** Start of Selection **
August
13, 2002 2:30
p.m. The
Waters of Waco Unavailing
Dealing
with Enron, Inc.
s the presidential
team meets in Waco to repristinate the face of capitalism, signs of difficulty
at a cultural level are everywhere. The Wall Street Journal informs
us that defense attorneys are having a difficult time finding jurors who
are unaffected by the desire to damage any defendant with a corporate
background. In one recent case, a poll was taken of 50 prospective jurors.
They were asked to agree or not to the statement, "Corporate executives
will lie to increase their profits." Over 50 percent agreed. It is
suggested that what we might call Enron, Inc., has had an analogous effect
on American views of business as Watergate had on views of government.
** End of Selection **
** Start of Data section **
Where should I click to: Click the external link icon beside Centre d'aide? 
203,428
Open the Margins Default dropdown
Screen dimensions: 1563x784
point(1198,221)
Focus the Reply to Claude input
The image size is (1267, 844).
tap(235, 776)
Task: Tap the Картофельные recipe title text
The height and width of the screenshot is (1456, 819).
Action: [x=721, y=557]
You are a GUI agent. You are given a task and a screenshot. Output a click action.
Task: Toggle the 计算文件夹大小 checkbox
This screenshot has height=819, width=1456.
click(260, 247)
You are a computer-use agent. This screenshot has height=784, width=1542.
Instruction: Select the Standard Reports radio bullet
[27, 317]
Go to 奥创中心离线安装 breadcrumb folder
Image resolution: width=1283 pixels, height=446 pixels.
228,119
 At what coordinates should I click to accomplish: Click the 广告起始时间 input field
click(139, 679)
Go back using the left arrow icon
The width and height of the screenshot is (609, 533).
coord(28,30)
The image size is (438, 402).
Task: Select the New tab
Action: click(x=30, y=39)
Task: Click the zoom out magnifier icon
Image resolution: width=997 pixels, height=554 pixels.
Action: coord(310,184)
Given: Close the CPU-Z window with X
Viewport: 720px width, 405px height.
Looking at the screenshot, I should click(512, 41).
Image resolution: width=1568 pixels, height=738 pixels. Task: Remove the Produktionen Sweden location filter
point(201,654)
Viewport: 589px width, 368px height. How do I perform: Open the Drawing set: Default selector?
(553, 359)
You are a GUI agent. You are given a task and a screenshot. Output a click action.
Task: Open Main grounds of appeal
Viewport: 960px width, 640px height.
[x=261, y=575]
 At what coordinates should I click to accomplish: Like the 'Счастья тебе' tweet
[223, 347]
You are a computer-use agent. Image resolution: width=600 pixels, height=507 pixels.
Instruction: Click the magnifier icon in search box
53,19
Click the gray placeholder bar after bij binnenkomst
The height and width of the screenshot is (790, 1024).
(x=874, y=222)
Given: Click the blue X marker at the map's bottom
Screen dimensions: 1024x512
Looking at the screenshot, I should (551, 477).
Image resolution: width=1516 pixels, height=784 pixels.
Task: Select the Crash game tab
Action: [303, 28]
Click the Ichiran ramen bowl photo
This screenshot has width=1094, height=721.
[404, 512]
** End of Data section **
Work required: In one to three sentences, explain why the Enron piece says defense attorneys are struggling to find jurors.

Exercise output: It's hard to find jurors who don't want to harm any defendant with a corporate background. In one case, more than half of 50 prospective jurors agreed that "Corporate executives will lie to increase their profits."